Indiana University of Pennsylvania will present a program September 11 at 8:30 a.m. to reflect on and mark the 17th anniversary of the September 11, 2001, attacks on the United States.
The program will be held next to the university's September 11 memorial in the Oak Grove, between Sutton Hall and Stapleton Library.
The memorial includes a 13-foot remnant of the World Trade Center, on long-term loan to the university from the Kovalchick family, of Indiana.
The event will include a remembrance of the three IUP alumni lost in the World Trade Center attacks: William Moskal, a 1979 graduate; Donald Jones, a 1980 graduate; and William Sugra, a 1993 graduate.
Both Jones and Sugra worked for Cantor Fitzgerald in the north tower of the World Trade Center. Jones was a bond broker from Bucks County. Sugra lived in Manhattan and worked for e-Speed, Cantor Fitzgerald's electronic trading unit.
Sugra's family, of Allentown, has established a memorial scholarship in his honor for an IUP student from Allentown majoring in finance.
Moskal, a safety sciences graduate and Johnstown native, was a risk consultant for Marsh and McLennan in Cleveland, specializing in heavy construction. He was in New York on September 11, 2001, for a meeting at the World Trade Center.
The Rev. Stephen Bouman, executive director of the Congregational and Synodical Mission, Evangelical Lutheran Church in America, will serve as the keynote speaker for this year's event.
Theodore “Tedd” Cogar, associate director, IUP Student Conduct, LGBTQIA Support, will serve as master of ceremonies. Other speakers include Caleb King, an applied mathematics and economics major, a member of the Cook Honors College, and student member of the IUP Council of Trustees; and Michele Papakie, professor and chairperson of the IUP Journalism and Public Relations Department, LTC, 171st Air Refueling Wing of the Pennsylvania Air National Guard.

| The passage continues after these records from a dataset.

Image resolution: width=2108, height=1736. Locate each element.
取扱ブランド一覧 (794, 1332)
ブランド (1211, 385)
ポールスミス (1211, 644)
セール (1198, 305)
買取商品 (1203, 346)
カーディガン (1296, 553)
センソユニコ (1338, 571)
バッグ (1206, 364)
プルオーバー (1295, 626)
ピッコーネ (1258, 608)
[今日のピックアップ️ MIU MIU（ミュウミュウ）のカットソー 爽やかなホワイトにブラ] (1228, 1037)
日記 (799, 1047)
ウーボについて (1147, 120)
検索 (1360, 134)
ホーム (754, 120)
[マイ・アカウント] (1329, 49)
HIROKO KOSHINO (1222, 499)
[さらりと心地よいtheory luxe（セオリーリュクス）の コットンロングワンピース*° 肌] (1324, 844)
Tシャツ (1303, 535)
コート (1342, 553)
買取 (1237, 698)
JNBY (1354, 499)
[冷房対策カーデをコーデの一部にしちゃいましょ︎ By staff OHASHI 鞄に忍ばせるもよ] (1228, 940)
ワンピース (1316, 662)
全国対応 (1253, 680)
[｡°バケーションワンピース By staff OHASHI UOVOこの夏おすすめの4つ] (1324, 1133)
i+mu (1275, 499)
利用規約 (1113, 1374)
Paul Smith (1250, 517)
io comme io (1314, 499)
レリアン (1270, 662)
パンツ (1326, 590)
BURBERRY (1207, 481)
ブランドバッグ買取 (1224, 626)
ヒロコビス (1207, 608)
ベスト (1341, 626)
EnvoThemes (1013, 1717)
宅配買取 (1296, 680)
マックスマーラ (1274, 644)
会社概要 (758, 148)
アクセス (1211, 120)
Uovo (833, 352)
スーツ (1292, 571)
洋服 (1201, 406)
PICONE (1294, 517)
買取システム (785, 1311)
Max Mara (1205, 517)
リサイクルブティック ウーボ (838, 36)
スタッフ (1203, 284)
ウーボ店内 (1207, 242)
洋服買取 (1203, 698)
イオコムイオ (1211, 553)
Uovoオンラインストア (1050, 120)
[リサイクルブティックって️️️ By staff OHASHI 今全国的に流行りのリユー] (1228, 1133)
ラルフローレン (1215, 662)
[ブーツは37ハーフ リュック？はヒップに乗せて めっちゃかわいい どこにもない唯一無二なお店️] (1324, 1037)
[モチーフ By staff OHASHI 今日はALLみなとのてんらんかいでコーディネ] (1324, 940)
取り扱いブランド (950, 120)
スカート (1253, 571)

The program will include performances by the IUP Wind Ensemble with a moment of silence at 8:46 a.m., the time the first plane hit the World Trade Center.
In honor of first responders and other emergency personnel, there will be a fire truck in the Oak Grove during the ceremony.
During September, the IUP Libraries is offering a special exhibition about the attacks. The display, located in the first floor lobby, includes memorabilia from IUP alumni who participated in the cleanup of the World Trade Center site.
In the event of inclement weather, the ceremony will be held in Gorell Recital Hall.
Keynote speaker Rev. Bouman began his ministry in the church-wide organization when he was called to the position of executive director for the Evangelical Lutheran Church in America Evangelical Outreach and Congregational Mission unit in February 2008. He previously served as bishop of the ELCA Metropolitan New York Synod from September 1996 through January 2008. The Metropolitan New York Synod embraces the five boroughs of New York City, Long Island, and several counties north and west. It includes 236 member congregations, and worships in more than 20 languages.
Rev. Bouman is from Melrose Park, Illinois, and graduated from Concordia Theological Seminary/Seminex in 1973. He received his Master of Sacred Theology from New York Theological Seminary in 1978 and his Doctor of Ministry degree in 1980, an honorary Doctor of Divinity degree from General Theological Seminary of the Episcopal Church in 2001, and an honorary Doctor of Humane Letters degree from Wagner College in 2008.
He began his pastoral ministry in 1973 at St. Jacobus Lutheran Church, Woodside, Queens. He then pastored Atonement Lutheran Church, Jackson Heights, from 1974 until 1981; and Trinity Lutheran Church, Bogota, New Jersey from 1982 through 1992. He is founder of the Diakonia ministry education program, which trains lay people for ministry in local congregations. His parish ministry also included building strong multicultural outreach, the launching of two parochial schools, leadership in several church based community organizations, and a variety of ministries of assistance and advocacy among the poor.
Rev. Bouman served as assistant to the bishop from 1992 until his election as bishop in 1996. He also served as chair of the ELCA Board of Higher Education and Schools, and as a trustee for Lutheran Immigration and Refugee Services and Wagner College in New York City. He currently serves on the board of Interfaith Refugee and Immigration Ministries in Chicago.